• Given text:
┄┄┄┄┄┄┄┄┄┄

Last month we hosted our Global Finance Webinar, in which Client Partner for Finance, Alex Parmar-Yee was joined by Amar Shah from Affirm, John Keeling from The Motley Fool, Andy Webb from Be Clever with your Cash, Paul Lloyd from Snoop and Jake Wagstaffe from Revolut.
The full recording is available to view here but here are the top five takeaways.
Although Finance is down globally Year on Year the gap may be narrowing
As with many sectors, finance has been heavily affected by the coronavirus pandemic, with the market across Awin showing April and May were down 38% YoY in terms of volume. However, as car usage surges which benefits insurance, travel restrictions ease which has impacts on areas like FX and general resumptions in economic activity, the gap has narrowed to 22%. More advertisers are resuming activity which will likely further drive demand.

┄┄┄┄┄┄┄┄┄┄

• Provided records:
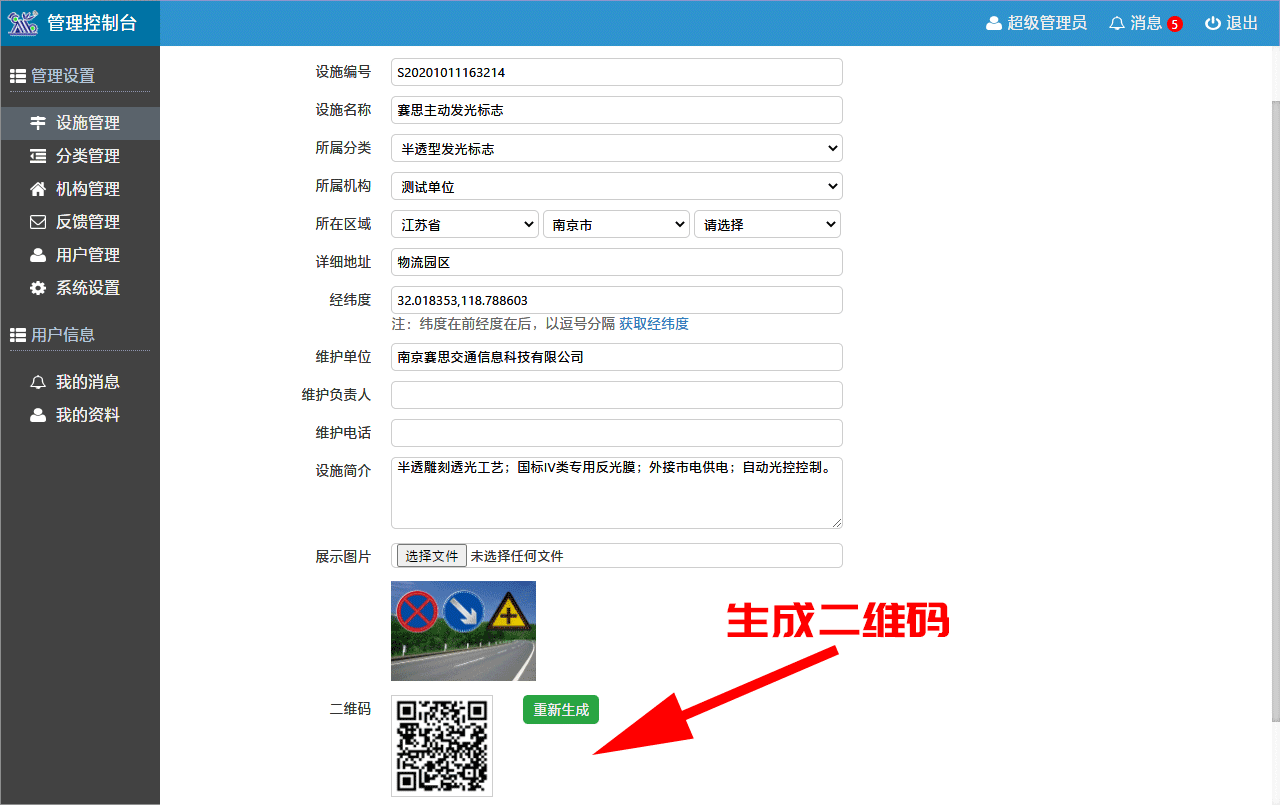
Task: Open 我的消息 in the sidebar
Action: pyautogui.click(x=87, y=382)
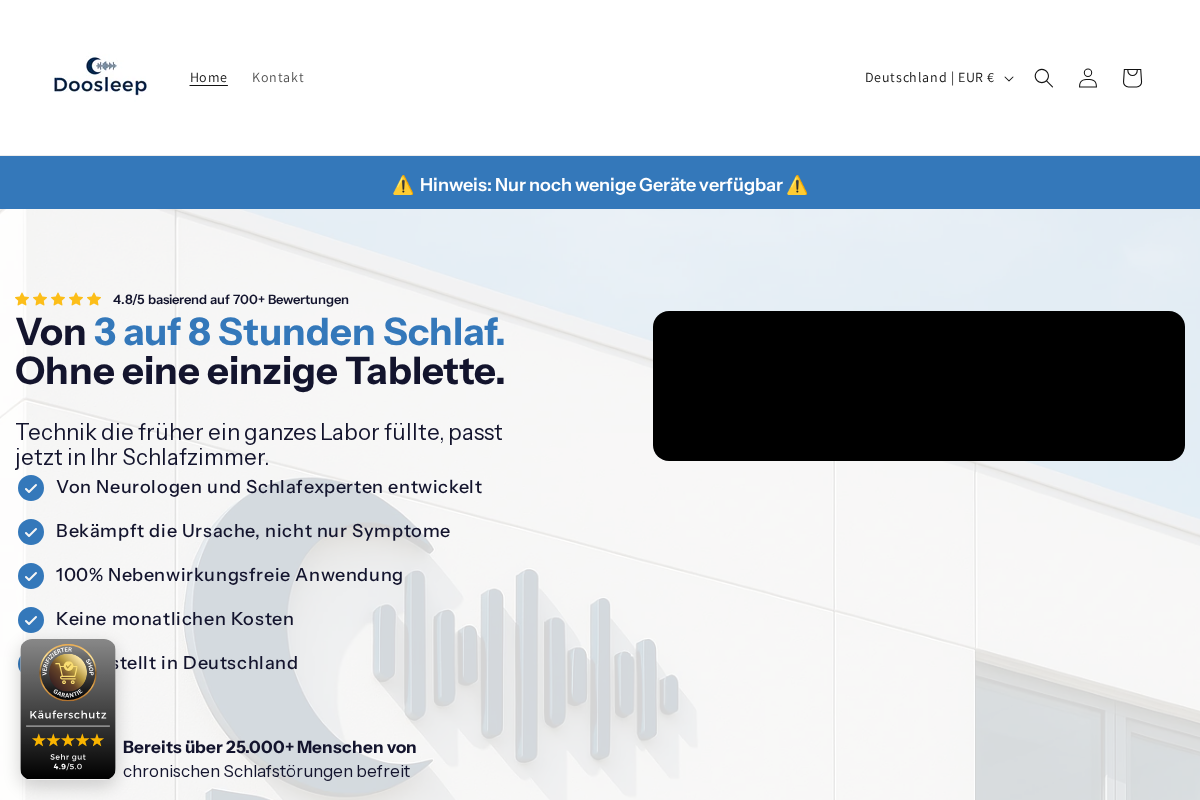Open the Käuferschutz guarantee badge
The image size is (1200, 800).
pos(68,709)
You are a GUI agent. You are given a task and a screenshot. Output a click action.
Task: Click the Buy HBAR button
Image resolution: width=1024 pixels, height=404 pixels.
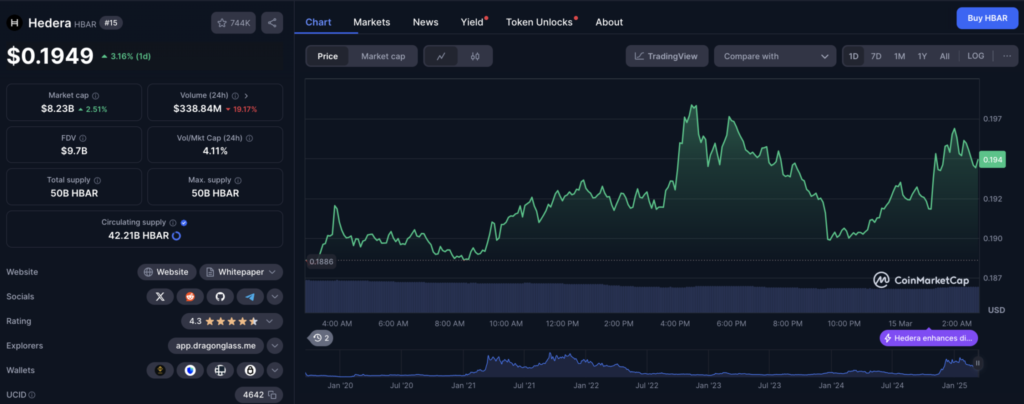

┄┄┄┄┄┄┄┄┄┄

• What to work on: Carry on the finance webinar recap from its last sentence.

• Answer for the task:
Global consumers spending habits during the pandemic can be broadly split into two
The pandemic is sending economic shockwaves across the world and governments and financial institutions are working to minimise the size of the economic impact. However, we’re already seeing many consumers looking at ways to reduce spend, with Andy from Be Clever With Your Cash mentioning an uptick in content relating to thrift and Paul from Snoop mentioning that the interest in this has meant their app has already gained a lot of traction. However, on the flip side, consumers who have been able to maintain an income are spending, with Amar from Affirm mentioning they have seen a lot of focus on improving home spaces such as décor and gym equipment. While Jake from Revolut indicated that they have seen ‘revenge spending’ where people are now spending at higher levels on large purchases as well as general retail to make up for not being able to spend during lockdown.
Technology and competition has meant it is more important than ever to convey utility
The rise of fintechs, challenger banks and open banking has allowed more disruption to traditional banks. John from The Motley Fool mentioned the dramatic change in consumer experience where new services are replacing age old institutions with better integrated experiences. Paul mentioned that new products such as Snoop must focus on delivering value and getting consumers to buy into the value the app can deliver. Amar mentioned that having great technology has been key to driving repeat users.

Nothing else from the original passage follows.